Een nieuwe procedure

Tot en met het negende EOF had de procedure betrekking op drie instrumenten (Overeenkomst van Cotonou, financieel protocol en "intern akkoord") die door alle lidstaten en 2/3 van de ACS-landen moesten worden geratificeerd (dit gold alleen voor de eerste twee teksten). Dit kwam neer op een zeer omslachtig proces (voor het negende EOF duurde de procedure twee jaar en tien maanden). In de tussentijd kon gebruik worden gemaakt van het saldo van het vorige EOF. Voor het tiende EOF is het intern akkoord (dat op 17 juli 2006 is ondertekend) gereduceerd tot de meest eenvoudige versie, teneinde het ratificatieproces te bespoedigen. De belangrijkste programmeringsregels vormen een nieuwe toepassingsverordening die door de Raad op 14 mei 2007 is goedgekeurd en waarover het Europees Parlement zich moet uitspreken. Om de procedures zoveel mogelijk te harmoniseren is deze ontwerpverordening gebaseerd op het model van de gemeenschappelijke intentieverklaring. Dit is een positieve ontwikkeling, aangezien hiermee de door het EP in het kader van de medebeslissing bereikte inbreng is verwerkt. Bovendien wordt hiermee een stap gezet in de richting van opname in de begroting van het EOF, hetgeen een van de wensen van dit verslag is.

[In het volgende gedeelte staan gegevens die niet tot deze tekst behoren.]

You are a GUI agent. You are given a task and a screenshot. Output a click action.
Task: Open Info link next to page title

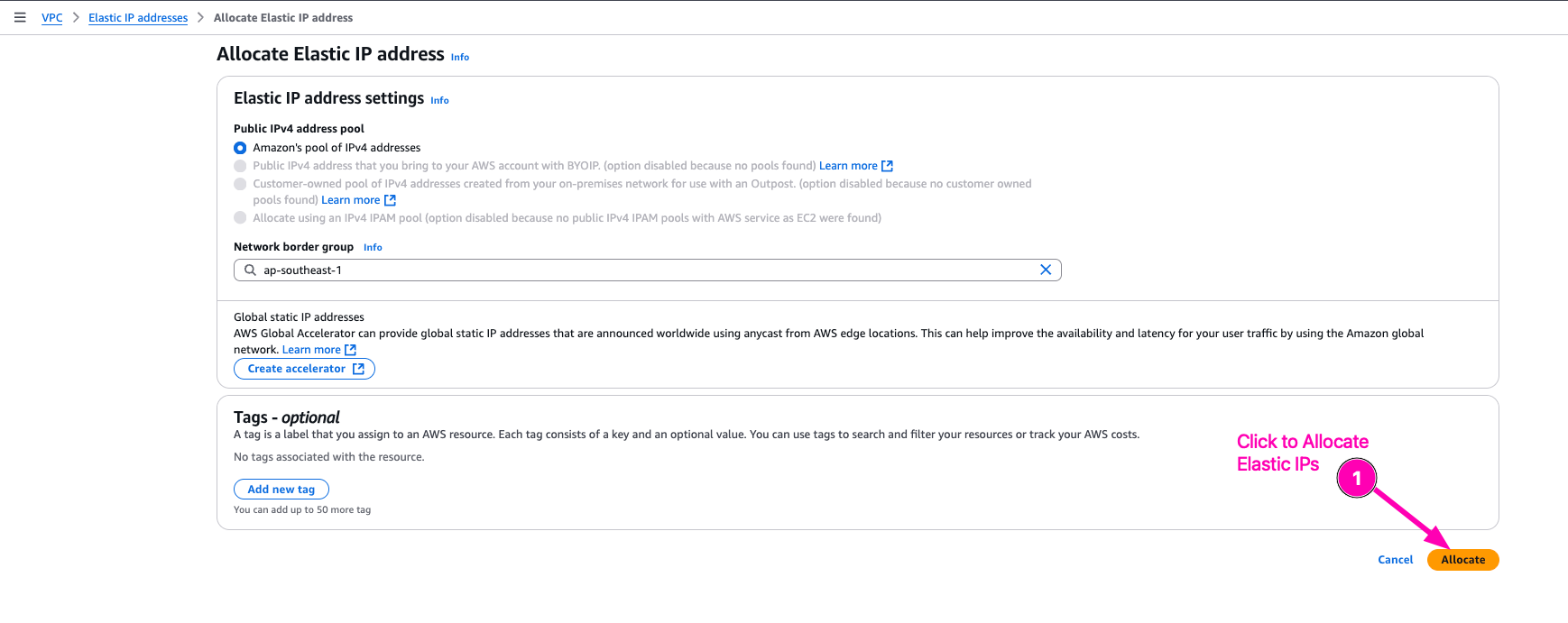click(460, 57)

Een belangrijk kernpunt op de Europese ontwikkelingsagenda

De verordening is in kwalitatief opzicht van belang, aangezien er een beslissing wordt geveld over het gebruik van een essentieel deel van de ontwikkelingssteun van de EU in de periode 2008-2013, ten behoeve van de meest kwetsbare landen ter wereld.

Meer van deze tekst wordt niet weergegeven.